The Secondary Core is installed on a second host machine with the Master Core as it’s direct parent object. Server and Web Server components can be installed and configured on the same host to give access to connected clients. The Secondary Core is connected to the MongoDB repository so it can handle history calls directly without routing them through the Master Core. The secondary Core is able to see all the objects that the Master Core can see.

Secondary Core - Overview
Figure 1. Secondary Core - Overview

As the Secondary Core is designed primarily to work as a "Read Only" component, certain actions such as creating/deleting objects, changing object configurations and writing data (for example, to dynamic properties) is prohibited. This extends to all interfaces connecting to Core, for example DataStudio, Web API and OPC server connections.

Performance counter information is not transferred from the Secondary Core to the Master Core. Therefore, depending on which Core you are connected to (for example, with DataStudio) you will see the performance counters relevant to that Core.

There is also an option for the Secondary Core to receive Realtime Data from the Master Core. This option is not usually recommended though as it can slow down performance of the system.

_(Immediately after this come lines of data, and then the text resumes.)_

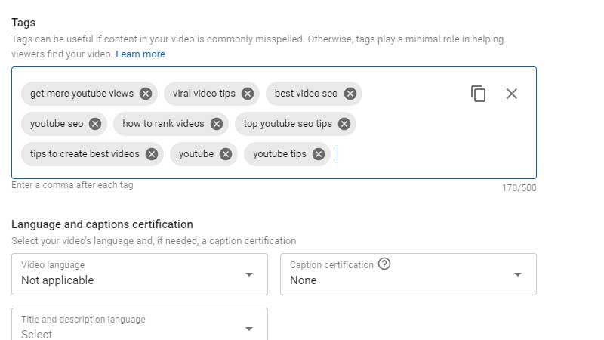
Task: Copy all tags to clipboard
Action: click(x=478, y=94)
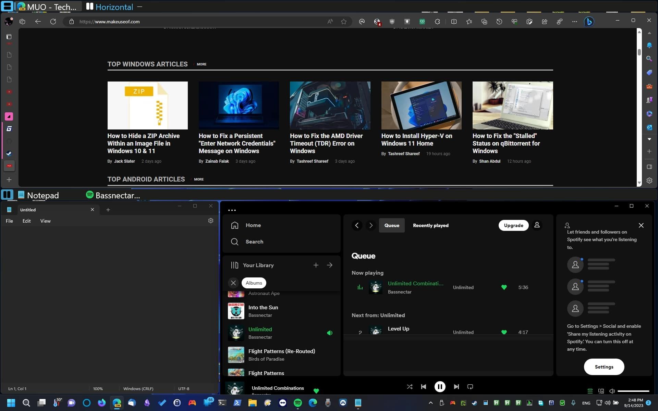
Task: Expand Your Library navigation panel
Action: click(330, 265)
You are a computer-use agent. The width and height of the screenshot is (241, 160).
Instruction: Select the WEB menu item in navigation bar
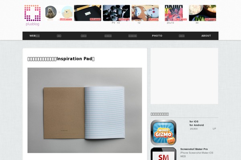[x=35, y=36]
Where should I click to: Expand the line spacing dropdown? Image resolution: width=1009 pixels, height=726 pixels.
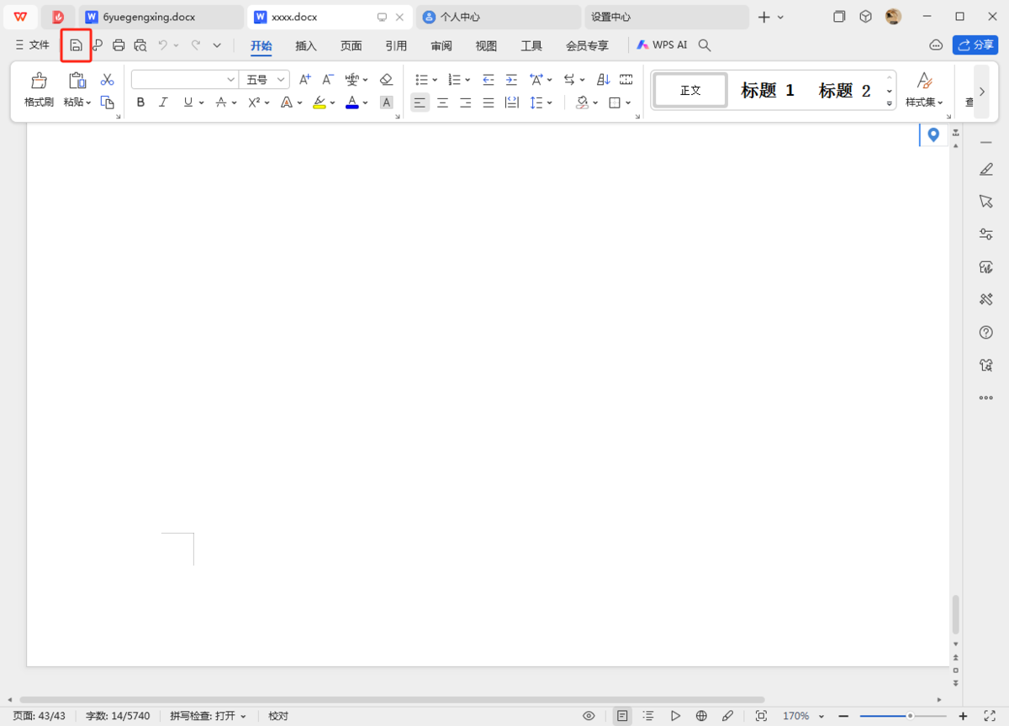[x=551, y=103]
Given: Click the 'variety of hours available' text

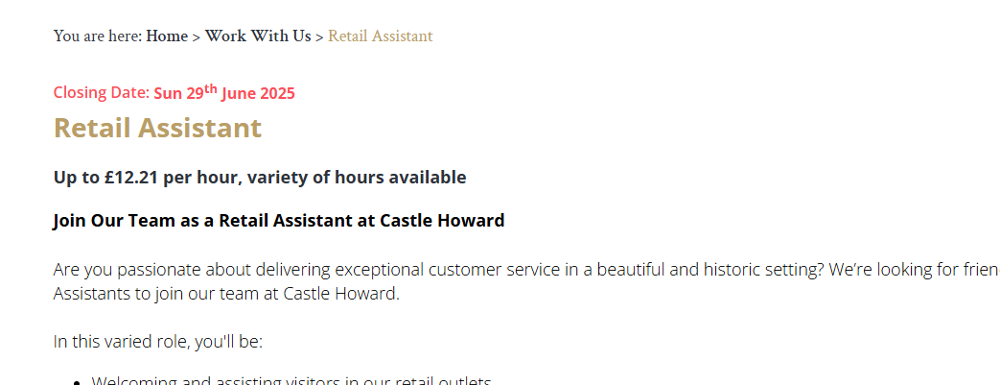Looking at the screenshot, I should coord(357,178).
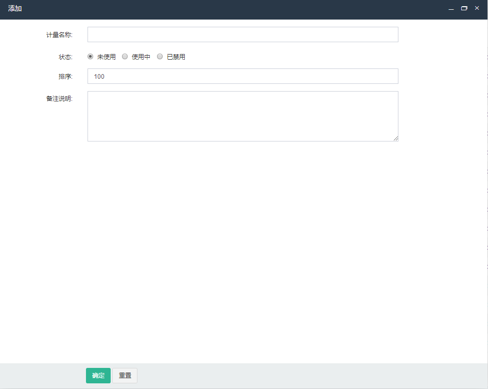488x389 pixels.
Task: Grab the textarea resize handle corner
Action: click(396, 138)
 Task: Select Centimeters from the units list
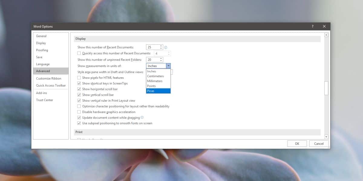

Please see the How to create a Secondary Core section of the documentation for more information on how to install and create a Secondary Core in DataStudio.

Secondary Core - Local Core

A Secondary Core can also be utilized to operate as a secondary to a Local Core. In this configuration (specified by the Core Role at installation using the Windows Installer or Command Line command line), the Secondary Core would have access to the custom data stores at the Local Core level.

Secondary Core - Local Core
Figure 2. Secondary Core - Local Core

Secondary Local Cores are installed and configured in a similar way to regular Secondary Cores. Please see the How to create a Secondary Core section of the documentation for more information.

Secondary Core Logging and Log Storage

Secondary Cores use the same log store settings as the Primary Master Core and logs are always forwarded to the Primary Master Core. Logs can only be queried from the Secondary Core if the LogBackend property is set to MongoDB. Please read more about configuring the System Logging Data Store for the Primary Master Core and the choice of MongoDB or SQLite as the backend log store.

If the Log Store Backend is set to use SQLite and there is a Secondary Master Core configured, then the Secondary Master Core will have its own database. In this case, logs stored on the Master Core will be inaccessible on the Secondary Master Core.
Log Store Configurations for Local and Secondary Cores
Figure 3. Log Store Configurations for Local and Secondary Cores
MongoDB and SQLite for Logging

It is important to note that using SQLite for the Logging Data Store may require more disk space than using MongoDB. In addition, if the Logging Data Store is configured to use SQLite, when a large number of log records (~250000) are stored in the Logging Data Store, the disk usage for SQLite will start to exceed the disk usage of MongoDB for the same amount of records. Using the General Log Retention property, the frequency in which logs are purged from the Logging Data Store can be configured.

Variations in query time are dependent on the configuration and hardware of the System and therefore, the overall performance of the query time for the Logging Data Store should not be largely affected by using either MongoDB or SQLite for the Log Store Backend.